* What to do
Output the data below line for line, exactly, up to and including the line where "Click the Add Program button" appears.

Pixel coordinate grounding data:
----------------------------------------

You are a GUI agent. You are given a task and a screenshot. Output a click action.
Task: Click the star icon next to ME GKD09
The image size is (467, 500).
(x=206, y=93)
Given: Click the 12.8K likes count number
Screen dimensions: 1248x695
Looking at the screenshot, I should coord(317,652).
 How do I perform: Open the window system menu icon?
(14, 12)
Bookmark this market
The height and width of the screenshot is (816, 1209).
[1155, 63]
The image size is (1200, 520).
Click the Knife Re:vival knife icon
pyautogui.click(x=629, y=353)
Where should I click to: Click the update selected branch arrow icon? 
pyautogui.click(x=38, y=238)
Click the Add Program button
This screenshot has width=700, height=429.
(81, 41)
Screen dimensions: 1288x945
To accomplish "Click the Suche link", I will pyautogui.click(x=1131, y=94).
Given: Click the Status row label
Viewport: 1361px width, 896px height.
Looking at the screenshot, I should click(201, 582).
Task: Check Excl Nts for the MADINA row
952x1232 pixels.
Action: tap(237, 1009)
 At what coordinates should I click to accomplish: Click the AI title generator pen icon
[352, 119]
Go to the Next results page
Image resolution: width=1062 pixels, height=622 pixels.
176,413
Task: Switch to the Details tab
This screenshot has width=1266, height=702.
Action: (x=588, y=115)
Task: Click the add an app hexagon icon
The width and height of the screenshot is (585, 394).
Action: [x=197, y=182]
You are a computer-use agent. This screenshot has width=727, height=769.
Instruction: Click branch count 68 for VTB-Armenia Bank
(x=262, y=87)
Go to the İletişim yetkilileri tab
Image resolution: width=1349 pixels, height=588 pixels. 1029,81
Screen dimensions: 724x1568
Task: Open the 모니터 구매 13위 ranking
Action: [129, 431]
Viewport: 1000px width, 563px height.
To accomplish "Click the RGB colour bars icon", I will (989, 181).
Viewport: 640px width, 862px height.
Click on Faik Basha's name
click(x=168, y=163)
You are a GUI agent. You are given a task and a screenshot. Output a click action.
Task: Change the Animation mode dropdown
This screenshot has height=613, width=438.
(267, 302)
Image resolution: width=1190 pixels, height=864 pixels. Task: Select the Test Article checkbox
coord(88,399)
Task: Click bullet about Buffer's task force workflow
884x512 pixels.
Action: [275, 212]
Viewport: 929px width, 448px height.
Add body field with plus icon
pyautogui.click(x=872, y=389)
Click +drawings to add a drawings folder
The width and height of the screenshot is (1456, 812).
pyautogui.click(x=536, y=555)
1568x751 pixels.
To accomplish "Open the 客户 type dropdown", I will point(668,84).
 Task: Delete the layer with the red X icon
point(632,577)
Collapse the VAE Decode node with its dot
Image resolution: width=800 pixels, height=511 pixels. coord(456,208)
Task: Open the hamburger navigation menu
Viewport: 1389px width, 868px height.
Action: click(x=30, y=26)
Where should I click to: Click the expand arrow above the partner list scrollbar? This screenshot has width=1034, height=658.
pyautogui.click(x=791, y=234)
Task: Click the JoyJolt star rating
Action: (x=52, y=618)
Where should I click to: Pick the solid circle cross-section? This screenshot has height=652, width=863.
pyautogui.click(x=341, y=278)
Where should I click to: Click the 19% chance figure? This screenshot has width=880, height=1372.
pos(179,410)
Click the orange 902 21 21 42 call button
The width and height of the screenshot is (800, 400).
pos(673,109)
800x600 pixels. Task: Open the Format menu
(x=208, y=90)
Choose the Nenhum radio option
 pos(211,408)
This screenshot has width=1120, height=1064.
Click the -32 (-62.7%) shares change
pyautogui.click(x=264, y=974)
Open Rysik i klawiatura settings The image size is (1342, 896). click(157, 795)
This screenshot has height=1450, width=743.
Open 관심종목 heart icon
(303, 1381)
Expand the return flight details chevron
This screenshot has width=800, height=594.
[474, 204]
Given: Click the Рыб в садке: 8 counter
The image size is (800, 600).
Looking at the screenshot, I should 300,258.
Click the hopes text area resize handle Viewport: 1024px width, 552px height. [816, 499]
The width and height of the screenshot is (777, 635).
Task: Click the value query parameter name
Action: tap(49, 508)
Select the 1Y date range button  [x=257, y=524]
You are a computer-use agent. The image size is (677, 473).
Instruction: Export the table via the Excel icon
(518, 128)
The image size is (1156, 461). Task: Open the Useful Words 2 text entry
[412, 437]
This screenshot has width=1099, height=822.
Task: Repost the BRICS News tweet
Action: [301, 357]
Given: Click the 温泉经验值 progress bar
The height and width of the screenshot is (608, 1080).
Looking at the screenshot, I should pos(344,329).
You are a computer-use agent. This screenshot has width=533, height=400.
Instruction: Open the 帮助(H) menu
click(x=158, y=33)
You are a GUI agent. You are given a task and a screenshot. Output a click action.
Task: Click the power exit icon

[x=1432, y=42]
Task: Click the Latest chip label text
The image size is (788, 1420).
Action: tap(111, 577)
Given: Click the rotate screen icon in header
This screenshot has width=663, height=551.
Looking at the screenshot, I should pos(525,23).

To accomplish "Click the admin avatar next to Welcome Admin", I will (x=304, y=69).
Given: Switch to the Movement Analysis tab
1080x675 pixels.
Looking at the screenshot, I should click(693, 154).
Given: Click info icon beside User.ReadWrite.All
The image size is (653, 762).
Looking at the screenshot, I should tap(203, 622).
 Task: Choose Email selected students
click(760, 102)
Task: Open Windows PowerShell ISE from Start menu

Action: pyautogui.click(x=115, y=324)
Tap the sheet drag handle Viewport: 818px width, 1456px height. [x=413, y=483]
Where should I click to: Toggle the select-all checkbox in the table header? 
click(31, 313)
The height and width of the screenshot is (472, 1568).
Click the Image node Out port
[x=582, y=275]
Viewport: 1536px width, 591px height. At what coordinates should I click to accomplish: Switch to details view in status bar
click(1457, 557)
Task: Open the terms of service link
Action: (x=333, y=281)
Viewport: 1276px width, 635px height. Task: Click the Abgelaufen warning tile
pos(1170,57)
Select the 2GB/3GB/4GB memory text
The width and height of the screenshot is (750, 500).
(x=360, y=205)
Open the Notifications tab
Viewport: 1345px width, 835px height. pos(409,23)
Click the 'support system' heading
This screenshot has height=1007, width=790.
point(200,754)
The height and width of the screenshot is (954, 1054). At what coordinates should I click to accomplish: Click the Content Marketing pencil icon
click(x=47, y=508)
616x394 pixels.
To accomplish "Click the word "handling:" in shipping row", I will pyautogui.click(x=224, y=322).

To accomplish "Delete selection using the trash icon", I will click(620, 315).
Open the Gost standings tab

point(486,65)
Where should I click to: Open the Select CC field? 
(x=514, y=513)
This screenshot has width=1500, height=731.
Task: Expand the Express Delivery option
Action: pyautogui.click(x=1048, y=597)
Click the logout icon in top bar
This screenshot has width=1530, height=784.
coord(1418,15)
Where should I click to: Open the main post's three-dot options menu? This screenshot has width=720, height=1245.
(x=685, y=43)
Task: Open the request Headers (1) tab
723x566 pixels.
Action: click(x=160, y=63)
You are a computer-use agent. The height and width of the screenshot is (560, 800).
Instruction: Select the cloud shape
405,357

----------------------------------------

* Answer box
You are a GUI agent. You are given a task and a screenshot. Output a click action.
Task: Click the star icon next to ME GKD09
The image size is (467, 500).
(x=206, y=93)
Given: Click the 12.8K likes count number
Screen dimensions: 1248x695
Looking at the screenshot, I should coord(317,652).
 How do I perform: Open the window system menu icon?
(14, 12)
Bookmark this market
The height and width of the screenshot is (816, 1209).
[1155, 63]
The image size is (1200, 520).
Click the Knife Re:vival knife icon
pyautogui.click(x=629, y=353)
Where should I click to: Click the update selected branch arrow icon? 
pyautogui.click(x=38, y=238)
Click the Add Program button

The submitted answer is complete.